La verrière de l’Hôtel de ville de Vernon (Histoire)

On est souvent pris par le temps lorsqu’on escalade les escaliers de l’Hôtel de Ville de Vernon. Parfois, on jette un oeil discret sur le vitrail très coloré situé dans l’escalier d’honneur. On n’a pas le temps de s’arrêter, on se promet de revenir ; ou bien, on n’ose pas.
Elle est pourtant lumineuse et gaie, cette verrière. Ses lignes stylisées font par ailleurs ressortir le sujet symbolique du motif : la cueillette du cresson pour Saint-Louis. Le roi y est représenté drapé dans son manteau bleu semé de fleurs de lys. En bas, sur la droite, le blason de Vernon et ses trois fleurs de lys semblent tombées du manteau royal et ses bottes de creson liées d’or se détachent sur une eau céruléenne semée de nénuphars.
Le vitrail ne date pas d’Adolphe Barette, farouche anti-clérical, tellement sectaire qu’il construisit la Maison Commune en pierres de Saint-Maximin, à plus de cent kilomètres de Vernon. En effet, selon la légende (tenace), les carriers de Vernon allaient à la messe le dimanche, tandis que ceux de Saint-Maximin passaient pour avoir des opinions d’extrême-gauche ! Alors, un vitrail !
On doit donc la verrière de François DECORCHEMONT à Georges AZEMIA qui présida aux destinées de Vernon pendant trente-quatre ans, de 1946 à 1977 et de 1977 à 1983.

En 1964, à quatre-vingt-quatre ans, le maître-verrier était aussi célèbre que Daum et que Lalique. Né en 1880 à Conches-en-Ouches, élève de l’école des Arts Décoratifs de Paris, il avait participé à l’essor des pâtes de verre et avait fait évoluer et totalement rénové cette technique, avant de se consacrer à l’art du vitrail.
Au lieu de découper du verre pour le sertir dans le plomb, il se mit à utiliser des débris de cristal récupérés chez Daum. Il les pilait, les mélangeait avec des oxydes (colorants) avant de les fondre. Ainsi coloré, le cristal était de nouveau broyé et rangé, par couleurs, dans des pots (comme le faisaient les peintre anciens pour les pigments). Abandonnant le plomb, il moulait donc et travaillait chacun des éléments de son vitrail avant de le cuire et de le fixer dans un ciment, obtenant mille effets d’épaisseur, de modelé, de mouchetures, de transparence. Une affaire de technique, d’alchimie, de longue pratique où peuvent puiser les spécialistes et les connaisseurs de l’art du vitrail.

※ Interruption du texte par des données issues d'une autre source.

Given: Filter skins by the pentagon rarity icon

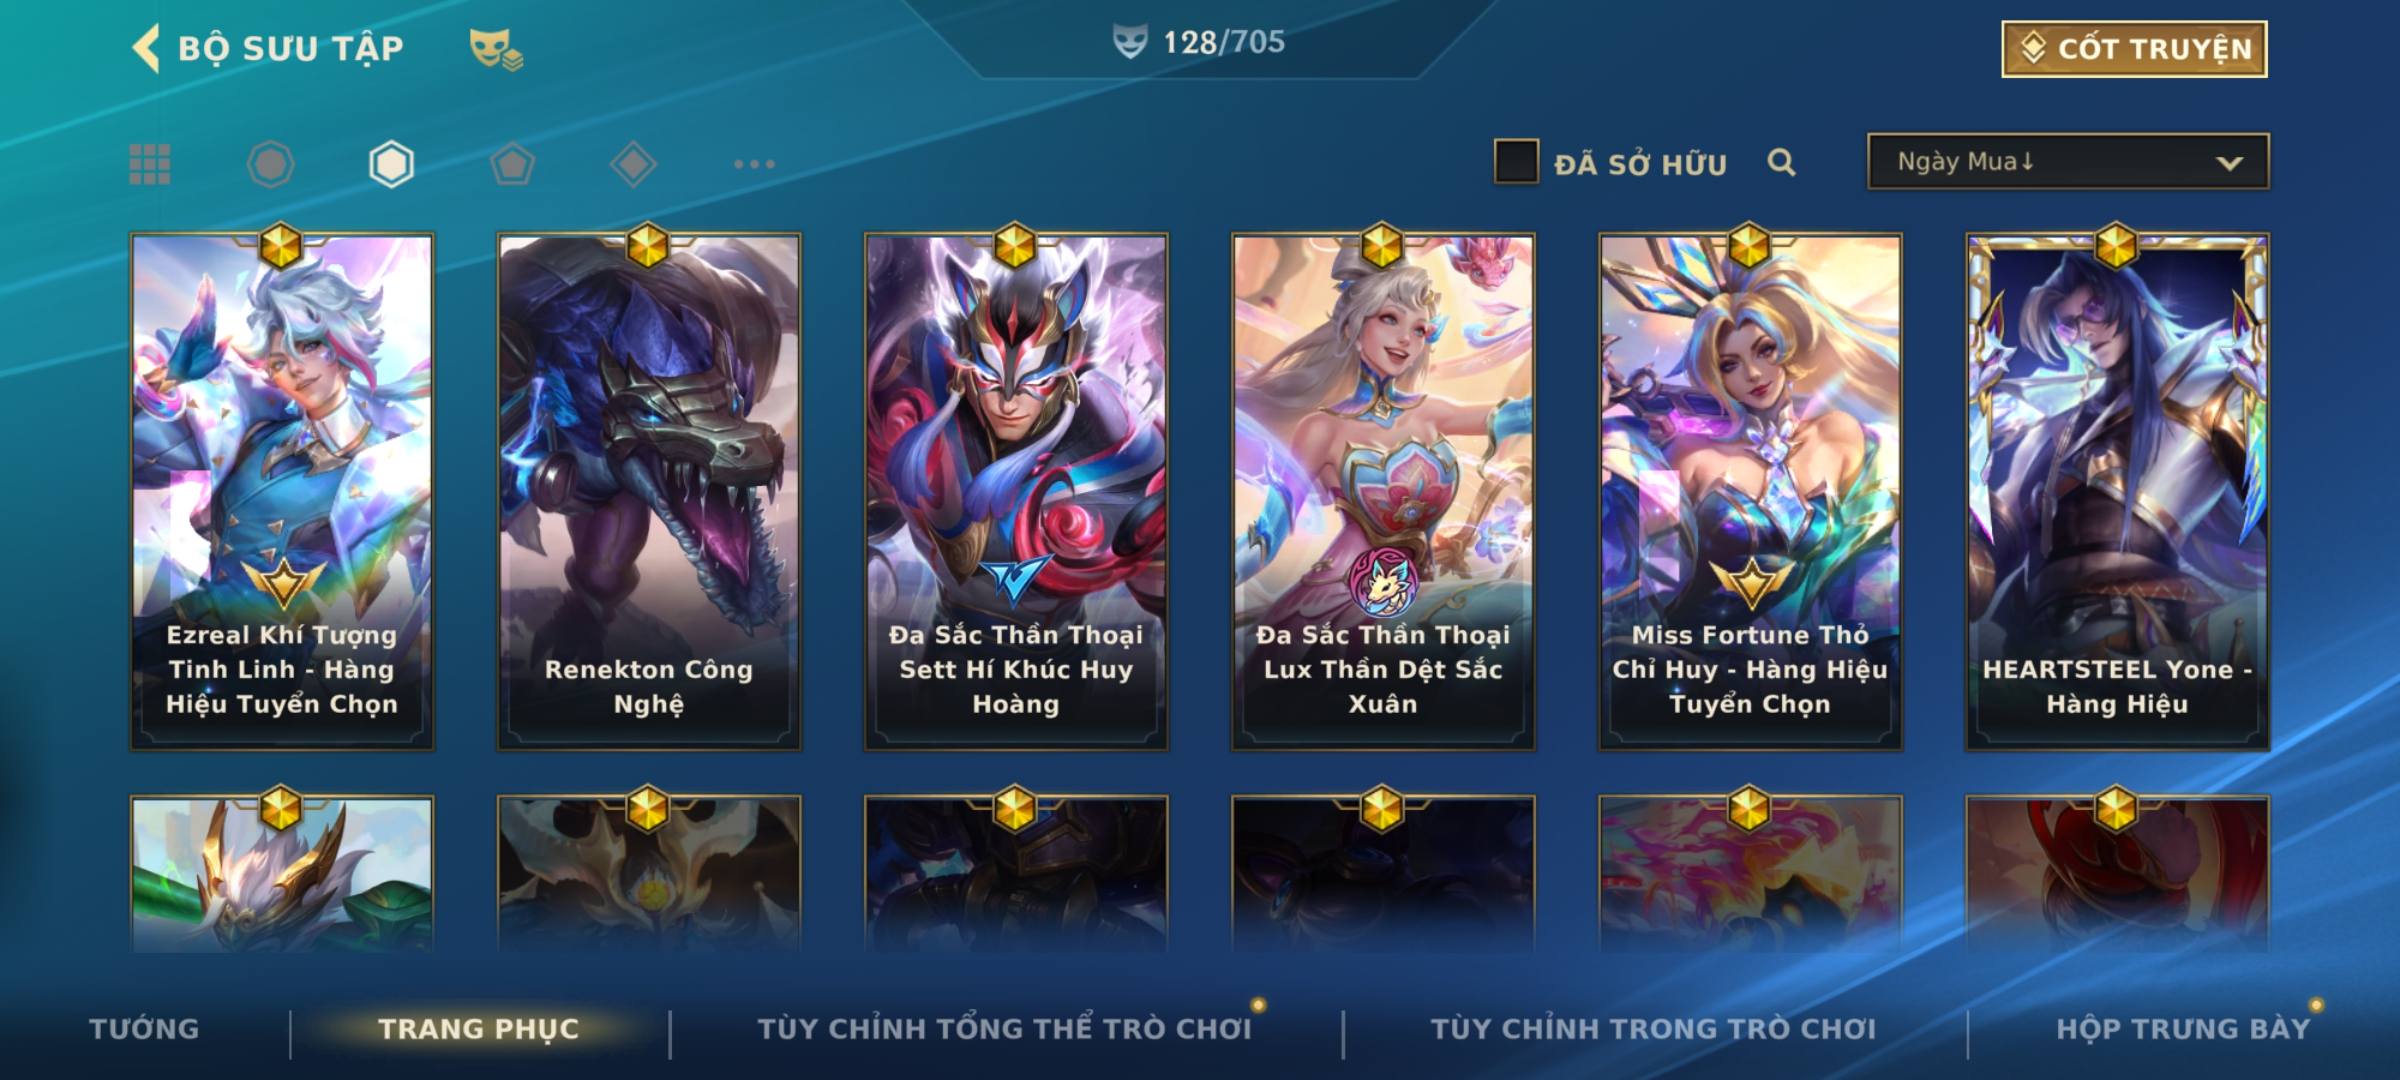Looking at the screenshot, I should (512, 164).
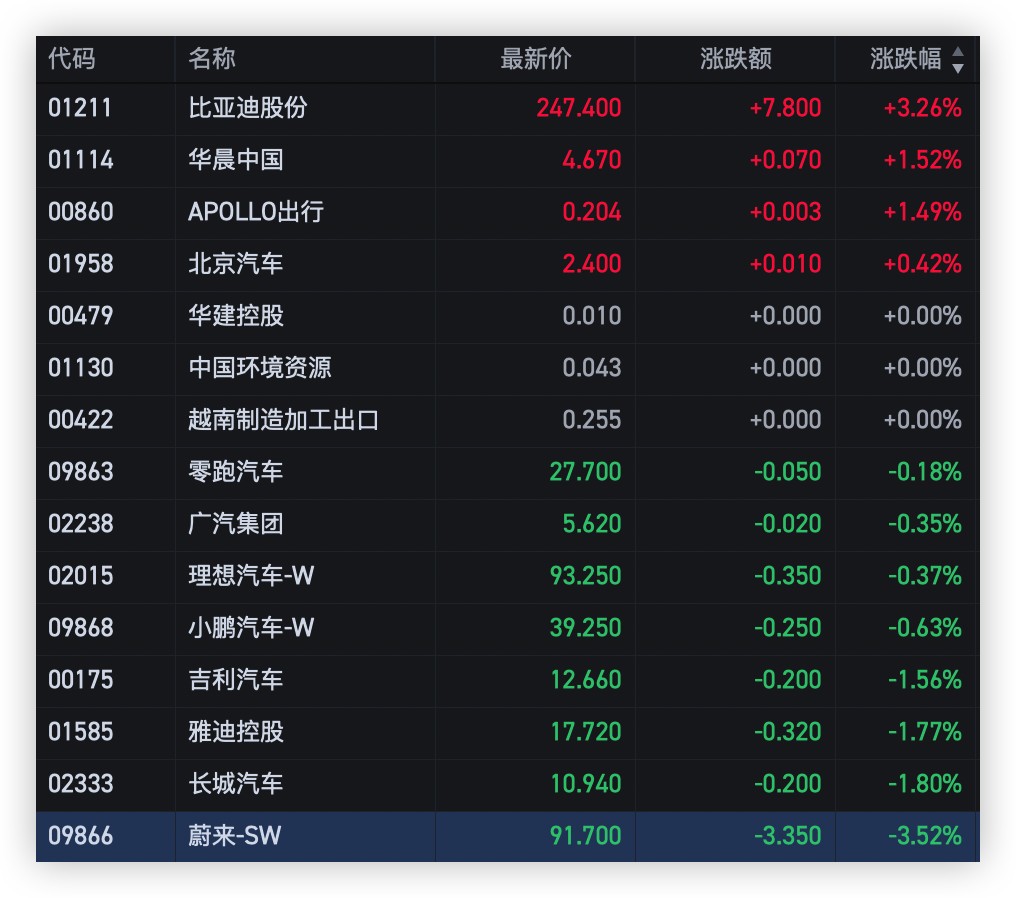Click the 北京汽车 row

[236, 264]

François DECORCHEMONT était discret. Il ne divulguait pas facilement ses recettes. Mais il fut le grand-père de deux verriers : Antoine et Etienne LEPERLIER. Il était lui-même le fils d’un sculpteur.
Mort à Conches en 1971, il a laissé une oeuvre imposante (à Paris, dans l’église Sainte Odile ; dans le Cantal ; mais surtout dans l’Eure, son département d’origine. Outre la verrière de l’Hôtel de Ville de Vernon, on peut recenser une trentaine d’églises possédant des vitraux de DECORCHEMONT dont celles d’Acquigny, d’Etrepagny, de Gaillon, de Pacy-sur-Eure).